As per usual in an odd-numbered year, broadcast television will suffer revenue declines due to the lack of Olympic and political revenue, but core advertising categories are expected to register modest improvement – and the business as a whole has earned a stable rating from Moody’s Investors Service.
“Advertising income from core sectors such as automotive, retail and services will go up by 1%-3% this year, but overall broadcasters’ advertising revenue will decline by 5%-7% in the absence of advertising related to the US presidential race and the Summer Olympics,” says VP/Senior Analyst Carl Salas.
Salas said that projections over the next 12-18 months are in line with the stable rating.
Television is still trying to get back to peak revenue levels registered in 2006, a prospect made all the more difficult by increased competition from cable and new media.
Salas noted that one thing that is benefitting television groups is increased retransmission income. However, the benefits are blunted for network affiliates who now must share the wealth with those networks.
Salas says that increased M&A activity which took place in 2012 should continue in 2013. “An estimated $2.9 billion windfall from political advertising has given many broadcasters debt capacity to pursue acquisitions,” Salas says, “while it has also allowed them to fund special distributions or increase quarterly dividends.”

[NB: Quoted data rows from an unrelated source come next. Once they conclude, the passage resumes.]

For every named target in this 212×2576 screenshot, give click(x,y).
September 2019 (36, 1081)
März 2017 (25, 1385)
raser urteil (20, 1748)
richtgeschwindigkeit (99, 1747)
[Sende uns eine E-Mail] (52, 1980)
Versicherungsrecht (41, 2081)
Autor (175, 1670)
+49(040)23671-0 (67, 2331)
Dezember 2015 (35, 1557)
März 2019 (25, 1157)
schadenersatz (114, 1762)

Still, Salas struck the sour note of increased competition, and specifically mentioned existing Hispanic stations which will face newfound competition from MundoFox.
RBR-TVBR observation: We’ve said it before and we’ll say it again: When television groups issue their comps, they should be for the corresponding quarter going back two years, not one. Q1 2013 will have a lot more in common with Q1 2011 and 2012; and of course, the real differences will show up during Q3 and Q4. Sure, mention the one year comps – but the two year comps are the ones that really mean something.